The only thing clear to me is that there is a nuclear bomb coming, and I'm not betting on any of them until the smoke clears. Any one of the (r)evolutionary models will send ripples throughout the music/tech community.... anointing new kings while massacring hundreds of others in the process.
That is, of course, if Steve Jobs decides to let any of it happen or not.
One trend I think you missed is the emergence of music blogs as a force to be reckoned with, along with aggregators like hype machine.
These would perhaps fall under "gray" services, but so far the labels have left them alone (for the most part) and in fact I think they are seeing the value in them as a voice that "romances the music."
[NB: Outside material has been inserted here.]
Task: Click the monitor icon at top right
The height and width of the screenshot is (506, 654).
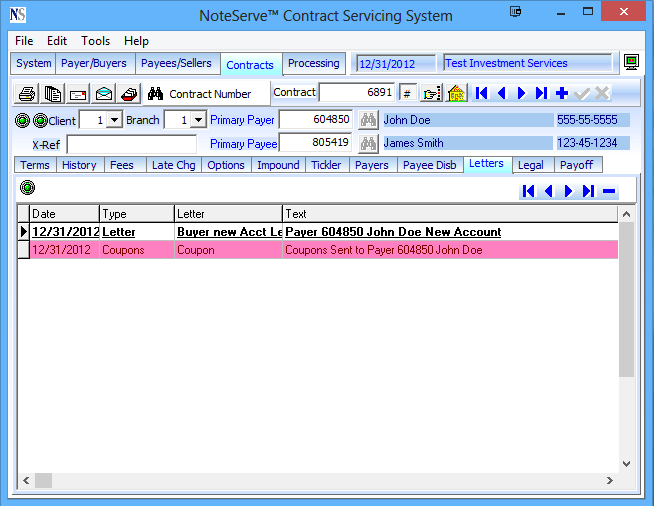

Music bloggers are the new DJs.
I agree that there are some great things going on with music blogs and aggregators. My problem with the "new DJs" is really the same problem I have with the "old DJs". There are very few that will expend the (often thankless) effort required to program content for others. Particularly when there is very little monetary upside, and potential massive legal liabilities on the downside.
Most people don't expend the effort even to make playlists for themselves, let alone blog about each of the tracks in them. This leads to a very small number of people creating one-to-many programming. I think there are some better opportunities to turn *everyone* into a passive programmer - no additional effort required for the programmer - lots of additional channels for people to listen to.
Granted, I don't think these approaches are mutually exclusive. There are lots of great ways to program and consume music. I just think the *really* interesting ones won't emerge until after the bomb goes off and the music civilization re-evolves from the cockroaches left when the dust settles.